Parents of gymnasts feel guilt

FILE- In this Jan. 22, 2018, file photo, Emma Ann Miller, 15, speaks during the fifth day of victim impact statements against Larry Nassar in Lansing, Mich. Next to her is her mother Leslie. (Matthew Dae Smith/Lansing State Journal via AP, File)

Associated Press
LANSING — Some parents thought they were misinterpreting the doctor’s techniques. Others assumed their children were lying or mistaken.
But as more details emerged, the mothers and fathers had to face an awful truth: A renowned sports doctor had molested their daughters.
These parents, many fighting back tears, confronted Larry Nassar during his long sentencing hearing, lamenting their deep feelings of guilt and wondering how they could have missed the abuse that sometimes happened when they were in the same room.

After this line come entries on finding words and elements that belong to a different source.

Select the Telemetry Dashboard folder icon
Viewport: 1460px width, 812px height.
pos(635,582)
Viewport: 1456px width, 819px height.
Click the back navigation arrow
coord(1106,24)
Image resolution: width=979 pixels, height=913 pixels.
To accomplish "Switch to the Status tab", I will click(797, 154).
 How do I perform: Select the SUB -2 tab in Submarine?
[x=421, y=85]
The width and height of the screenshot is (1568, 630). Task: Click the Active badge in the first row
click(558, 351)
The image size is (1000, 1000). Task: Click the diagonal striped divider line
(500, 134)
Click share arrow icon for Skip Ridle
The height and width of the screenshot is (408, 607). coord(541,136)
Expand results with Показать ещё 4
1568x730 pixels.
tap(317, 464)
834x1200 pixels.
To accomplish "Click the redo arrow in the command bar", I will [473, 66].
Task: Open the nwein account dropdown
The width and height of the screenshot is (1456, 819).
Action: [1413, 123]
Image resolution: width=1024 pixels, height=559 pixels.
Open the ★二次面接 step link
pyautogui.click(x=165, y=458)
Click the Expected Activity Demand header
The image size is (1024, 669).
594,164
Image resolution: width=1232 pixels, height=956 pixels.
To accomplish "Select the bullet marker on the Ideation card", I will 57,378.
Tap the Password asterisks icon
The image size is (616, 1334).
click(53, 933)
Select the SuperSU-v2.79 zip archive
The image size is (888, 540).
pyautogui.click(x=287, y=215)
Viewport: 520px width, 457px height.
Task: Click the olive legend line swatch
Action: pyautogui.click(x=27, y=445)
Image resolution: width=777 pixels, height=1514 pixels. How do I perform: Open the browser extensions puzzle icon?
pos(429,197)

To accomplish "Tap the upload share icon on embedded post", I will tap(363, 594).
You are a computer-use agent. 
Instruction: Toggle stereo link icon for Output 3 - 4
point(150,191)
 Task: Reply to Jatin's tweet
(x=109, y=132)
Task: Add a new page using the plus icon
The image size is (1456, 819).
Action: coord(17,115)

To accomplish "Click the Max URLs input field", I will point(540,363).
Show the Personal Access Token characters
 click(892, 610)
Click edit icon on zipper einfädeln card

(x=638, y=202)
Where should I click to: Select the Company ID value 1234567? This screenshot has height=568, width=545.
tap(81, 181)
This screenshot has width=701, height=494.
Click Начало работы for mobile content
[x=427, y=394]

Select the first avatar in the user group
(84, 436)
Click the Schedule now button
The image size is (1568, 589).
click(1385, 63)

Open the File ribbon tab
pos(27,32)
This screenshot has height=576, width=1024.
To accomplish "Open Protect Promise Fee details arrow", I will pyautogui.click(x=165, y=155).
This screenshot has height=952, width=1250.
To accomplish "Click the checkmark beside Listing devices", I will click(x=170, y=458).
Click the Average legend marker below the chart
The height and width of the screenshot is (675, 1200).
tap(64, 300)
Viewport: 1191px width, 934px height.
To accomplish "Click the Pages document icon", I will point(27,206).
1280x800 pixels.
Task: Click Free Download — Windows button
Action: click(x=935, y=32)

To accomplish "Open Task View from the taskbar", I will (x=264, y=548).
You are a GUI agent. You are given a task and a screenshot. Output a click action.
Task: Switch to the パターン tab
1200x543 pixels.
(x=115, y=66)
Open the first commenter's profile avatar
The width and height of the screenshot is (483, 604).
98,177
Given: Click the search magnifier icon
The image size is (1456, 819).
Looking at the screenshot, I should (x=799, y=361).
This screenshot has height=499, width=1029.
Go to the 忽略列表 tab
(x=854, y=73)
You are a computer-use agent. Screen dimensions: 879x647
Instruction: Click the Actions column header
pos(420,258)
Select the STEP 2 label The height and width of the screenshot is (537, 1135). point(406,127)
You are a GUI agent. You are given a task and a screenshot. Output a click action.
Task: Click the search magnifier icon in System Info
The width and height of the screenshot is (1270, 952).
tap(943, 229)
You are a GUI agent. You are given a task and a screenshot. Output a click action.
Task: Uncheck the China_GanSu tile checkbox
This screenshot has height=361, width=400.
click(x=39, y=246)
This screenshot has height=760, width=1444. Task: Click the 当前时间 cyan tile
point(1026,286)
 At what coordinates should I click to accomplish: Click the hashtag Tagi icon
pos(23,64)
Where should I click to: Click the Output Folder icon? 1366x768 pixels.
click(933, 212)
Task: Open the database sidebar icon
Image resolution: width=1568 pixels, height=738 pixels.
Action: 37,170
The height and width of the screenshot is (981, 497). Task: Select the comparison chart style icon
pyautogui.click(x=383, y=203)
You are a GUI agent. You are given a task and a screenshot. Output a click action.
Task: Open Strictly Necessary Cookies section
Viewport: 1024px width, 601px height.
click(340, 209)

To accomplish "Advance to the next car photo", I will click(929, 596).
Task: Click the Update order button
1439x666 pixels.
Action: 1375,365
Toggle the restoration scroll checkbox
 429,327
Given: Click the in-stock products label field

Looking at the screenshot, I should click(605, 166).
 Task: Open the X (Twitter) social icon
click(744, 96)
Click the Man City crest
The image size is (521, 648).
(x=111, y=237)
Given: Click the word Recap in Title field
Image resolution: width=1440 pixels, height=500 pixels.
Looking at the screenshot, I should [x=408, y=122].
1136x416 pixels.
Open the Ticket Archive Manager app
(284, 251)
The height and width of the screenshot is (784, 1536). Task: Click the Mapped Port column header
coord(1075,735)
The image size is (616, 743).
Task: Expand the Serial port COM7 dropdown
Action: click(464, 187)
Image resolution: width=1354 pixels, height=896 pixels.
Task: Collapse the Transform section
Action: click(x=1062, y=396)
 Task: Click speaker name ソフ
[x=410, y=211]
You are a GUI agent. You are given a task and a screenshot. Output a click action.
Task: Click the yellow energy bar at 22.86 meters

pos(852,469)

“I willingly took my most precious gift in this world to you, and you hurt her, physically, mentally and emotionally. And she was only 8,” Anne Swinehart told Nassar. “I will never get rid of the guilt that I have about this experience.”
Many of the young athletes had come to Nassar seeking help with gymnastics injuries. He was sentenced Wednesday to up to 175 years in prison after admitting sexually assaulting patients under the guise of medical treatment while employed by Michigan State University and USA Gymnastics, the sport’s governing body, which also trains Olympians.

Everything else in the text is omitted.